O governo de Gabriel Boric, presidente do Chile, parece enfim ter encontrado uma saída para atenuar as tensões em torno do sistema previdenciário do país —que desde os anos 1980 se tornou objeto de debate político e econômico que transcende as fronteiras chilenas.
Por meio de um entendimento com a oposição à direita, foi possível aprovar, na semana passada, uma reforma do regime legado pela ditadura de Augusto Pinochet, que se estendeu de 1973 a 1990. A dez meses das eleições presidenciais e legislativas, a mudança pode ser um trunfo para a esquerda alinhada a Boric.
Para o país, trata-se de um caminho mais sensato depois de tentativas frustradas de mudar todo o seu ordenamento jurídico.
Com políticas liberais —entre elas a previdência privatizada, em que cada pessoa poupa para sua aposentadoria— mantidas pela democracia, o Chile ostentou por décadas o melhor desempenho econômico da região.
Sua renda per capita era inferior à brasileira em 1984 (US$ 9.000 ante US$ 12,3 mil, segundo o cálculo do Fundo Monetário Internacional que leva em conta o poder de compra das moedas). Hoje, ela se aproxima do padrão rico, com US$ 29,5 mil, bem acima dos US$ 19,5 mil no Brasil.
Isso não impediu, porém, uma onda de protestos populares em 2019, que suscitou comparações com o que já ocorrera aqui em 2013. Os motivos eram difusos, mas a insatisfação de idosos de baixa renda com as aposentadorias estava entre os principais.
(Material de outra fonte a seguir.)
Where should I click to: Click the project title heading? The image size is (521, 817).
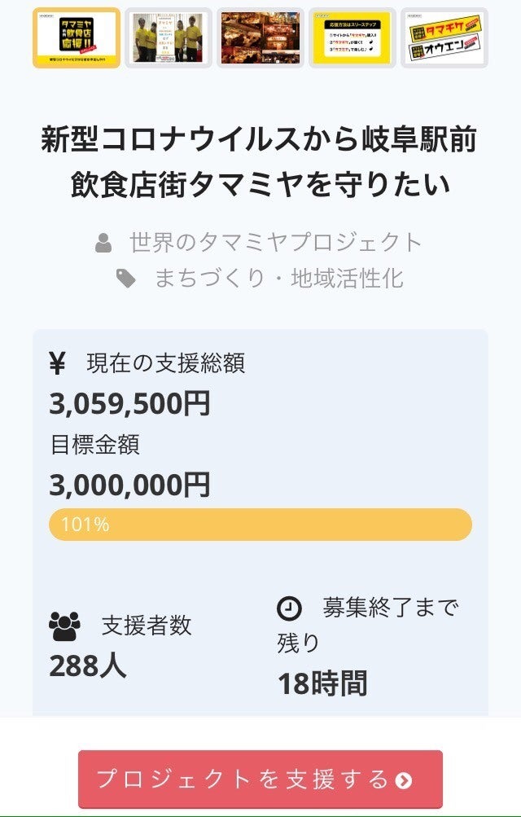click(x=261, y=162)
Daí decorreram a eleição de Boric e propostas desencontradas para uma nova Constituição, que não obtiveram apoio na sociedade.
A reforma ora aprovada, longe de desmontar completamente o modelo de capitalização, preserva os fundos de pensão como o motor do sistema e a idade mínima de 65 anos para a aposentadoria de homens e mulheres.
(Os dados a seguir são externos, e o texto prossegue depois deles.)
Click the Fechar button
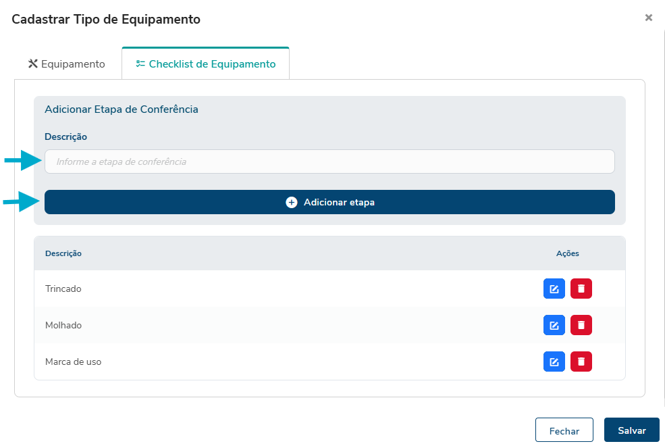 [564, 430]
A mudança chilena está assentada especialmente na obrigatoriedade de aportes de empresas públicas e privadas. Essa arrecadação adicional será destinada a elevar benefícios e corrigir disparidades, inclusive de gênero.
Em princípio, espera-se que as novas regras sejam capazes de elevar os valores recebidos por cerca de 20% da população até o fim desta década. Deseja-se, ademais, a inclusão de jovens e trabalhadores informais.
É cedo para dizer se a reforma atingirá seus propósitos e será sustentável. Em todo o mundo, sistemas previdenciários precisam ser ajustados de tempos em tempos. O Chile acerta ao fazê-lo de modo racional, não à base de comoção e reviravoltas.